I was a little bit confused when the speaker kept referring to "yava" until I realized he meant "java".
Neat tool, but I really don't see this being that much of a time-saver over the built-in tools that Eclipse or Idea has for this.
In addition, using annotations to generate things like "cleanup" blocks around a stream seems dangerous in the long run to me - I don't like having any part of the flow of my code being handled by "magic".
Pronouncing "Java" like "Yava" is definitely a Dutch thing - I was building a Java based financial system for a bank in the Netherlands and it took a while to get used to the way they pronounce it too :)
>I really don't see this being that much of a time-saver
I don't either, but I do agree with his argument that it will make code more readable. And, w.r.t. the auto-finally block thingy, badly implemented exception handling is a common cause of error in "maintenance mode" codebases. [Yes, code reviews SHOULD happen, etc.]
I think I feel the opposite - that this might make the code a little less readable, unless you know exactly what @Closeable (or whatever it's name was) does. But, to each his own...
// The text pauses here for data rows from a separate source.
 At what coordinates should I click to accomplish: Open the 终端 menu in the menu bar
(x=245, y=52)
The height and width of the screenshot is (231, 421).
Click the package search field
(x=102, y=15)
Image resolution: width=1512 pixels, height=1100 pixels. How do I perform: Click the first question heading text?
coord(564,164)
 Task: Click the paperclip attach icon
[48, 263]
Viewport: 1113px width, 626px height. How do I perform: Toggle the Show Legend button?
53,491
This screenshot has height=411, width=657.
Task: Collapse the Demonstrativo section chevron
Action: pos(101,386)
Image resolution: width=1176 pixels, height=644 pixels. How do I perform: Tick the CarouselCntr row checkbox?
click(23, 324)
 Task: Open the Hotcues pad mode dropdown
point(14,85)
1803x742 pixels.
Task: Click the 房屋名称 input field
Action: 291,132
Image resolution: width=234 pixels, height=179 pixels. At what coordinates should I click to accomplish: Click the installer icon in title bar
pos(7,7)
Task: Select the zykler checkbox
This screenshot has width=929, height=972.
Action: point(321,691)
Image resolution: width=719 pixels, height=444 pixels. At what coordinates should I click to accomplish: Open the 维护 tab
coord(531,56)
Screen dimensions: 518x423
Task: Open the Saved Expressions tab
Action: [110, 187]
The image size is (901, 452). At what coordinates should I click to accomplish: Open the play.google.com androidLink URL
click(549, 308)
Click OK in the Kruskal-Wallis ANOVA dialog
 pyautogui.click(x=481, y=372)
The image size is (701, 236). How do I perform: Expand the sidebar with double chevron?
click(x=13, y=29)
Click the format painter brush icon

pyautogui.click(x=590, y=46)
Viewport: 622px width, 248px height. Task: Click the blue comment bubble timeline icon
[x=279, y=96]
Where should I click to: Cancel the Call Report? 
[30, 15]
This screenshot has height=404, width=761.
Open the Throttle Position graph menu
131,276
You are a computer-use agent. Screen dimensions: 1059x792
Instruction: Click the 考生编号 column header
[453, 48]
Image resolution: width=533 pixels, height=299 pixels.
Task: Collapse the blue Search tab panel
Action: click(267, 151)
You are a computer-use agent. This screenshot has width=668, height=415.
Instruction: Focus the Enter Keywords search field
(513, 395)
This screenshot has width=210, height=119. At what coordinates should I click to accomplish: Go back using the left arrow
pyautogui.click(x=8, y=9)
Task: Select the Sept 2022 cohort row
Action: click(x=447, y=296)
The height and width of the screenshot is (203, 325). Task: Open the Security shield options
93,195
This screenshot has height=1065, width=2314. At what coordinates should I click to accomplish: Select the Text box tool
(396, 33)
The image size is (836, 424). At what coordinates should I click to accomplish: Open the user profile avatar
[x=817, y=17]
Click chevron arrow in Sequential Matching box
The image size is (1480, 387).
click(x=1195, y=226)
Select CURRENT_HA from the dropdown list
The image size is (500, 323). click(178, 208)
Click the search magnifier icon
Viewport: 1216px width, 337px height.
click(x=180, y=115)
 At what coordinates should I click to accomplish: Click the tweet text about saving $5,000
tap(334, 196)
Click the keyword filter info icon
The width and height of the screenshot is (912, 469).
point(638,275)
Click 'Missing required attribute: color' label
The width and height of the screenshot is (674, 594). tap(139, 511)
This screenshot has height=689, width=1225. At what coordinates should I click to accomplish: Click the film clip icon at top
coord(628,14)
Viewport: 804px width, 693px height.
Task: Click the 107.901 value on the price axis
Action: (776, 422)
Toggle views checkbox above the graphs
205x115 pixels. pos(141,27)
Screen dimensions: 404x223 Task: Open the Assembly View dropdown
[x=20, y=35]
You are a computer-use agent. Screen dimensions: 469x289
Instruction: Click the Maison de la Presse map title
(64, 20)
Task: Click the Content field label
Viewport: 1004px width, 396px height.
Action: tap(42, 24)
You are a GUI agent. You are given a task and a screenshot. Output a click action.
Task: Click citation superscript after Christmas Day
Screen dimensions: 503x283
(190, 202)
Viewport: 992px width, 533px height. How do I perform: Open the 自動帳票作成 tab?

The way the Java annotations are defined, it is almost always necessary to understand all annotations before modifying the code. It doesn't have to be this way, but the annotation processor has sufficient power to force it to be this way in practice.
Neat tool, but I really don't see this being that much of a time-saver over the built-in tools that Eclipse or Idea has for this.
In addition, using annotations to generate things like "cleanup" blocks around a stream seems dangerous in the long run to me - I don't like having any part of the flow of my code being handled by "magic".